TASK TO CARRY OUT
The answer must consist of every record below, reproduced exactly.

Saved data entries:
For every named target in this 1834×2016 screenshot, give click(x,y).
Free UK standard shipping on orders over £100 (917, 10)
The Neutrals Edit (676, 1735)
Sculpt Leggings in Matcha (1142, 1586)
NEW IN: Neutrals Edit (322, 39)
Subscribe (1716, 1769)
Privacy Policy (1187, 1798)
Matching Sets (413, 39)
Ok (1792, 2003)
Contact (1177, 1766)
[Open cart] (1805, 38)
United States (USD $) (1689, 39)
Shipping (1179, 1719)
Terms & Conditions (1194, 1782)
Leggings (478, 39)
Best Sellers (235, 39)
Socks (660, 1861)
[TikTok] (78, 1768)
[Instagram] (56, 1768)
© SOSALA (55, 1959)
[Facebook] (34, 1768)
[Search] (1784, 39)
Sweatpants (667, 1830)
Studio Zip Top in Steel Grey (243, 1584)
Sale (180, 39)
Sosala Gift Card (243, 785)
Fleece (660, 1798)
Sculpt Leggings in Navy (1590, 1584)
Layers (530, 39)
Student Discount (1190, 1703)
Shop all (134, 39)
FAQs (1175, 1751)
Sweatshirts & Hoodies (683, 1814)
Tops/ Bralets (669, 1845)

ANSWER BOX
For every named target in this 1834×2016 screenshot, give click(x,y).
Free UK standard shipping on orders over £100 (917, 10)
The Neutrals Edit (676, 1735)
Sculpt Leggings in Matcha (1142, 1586)
NEW IN: Neutrals Edit (322, 39)
Subscribe (1716, 1769)
Privacy Policy (1187, 1798)
Matching Sets (413, 39)
Ok (1792, 2003)
Contact (1177, 1766)
[Open cart] (1805, 38)
United States (USD $) (1689, 39)
Shipping (1179, 1719)
Terms & Conditions (1194, 1782)
Leggings (478, 39)
Best Sellers (235, 39)
Socks (660, 1861)
[TikTok] (78, 1768)
[Instagram] (56, 1768)
© SOSALA (55, 1959)
[Facebook] (34, 1768)
[Search] (1784, 39)
Sweatpants (667, 1830)
Studio Zip Top in Steel Grey (243, 1584)
Sale (180, 39)
Sosala Gift Card (243, 785)
Fleece (660, 1798)
Sculpt Leggings in Navy (1590, 1584)
Layers (530, 39)
Student Discount (1190, 1703)
Shop all (134, 39)
FAQs (1175, 1751)
Sweatshirts & Hoodies (683, 1814)
Tops/ Bralets (669, 1845)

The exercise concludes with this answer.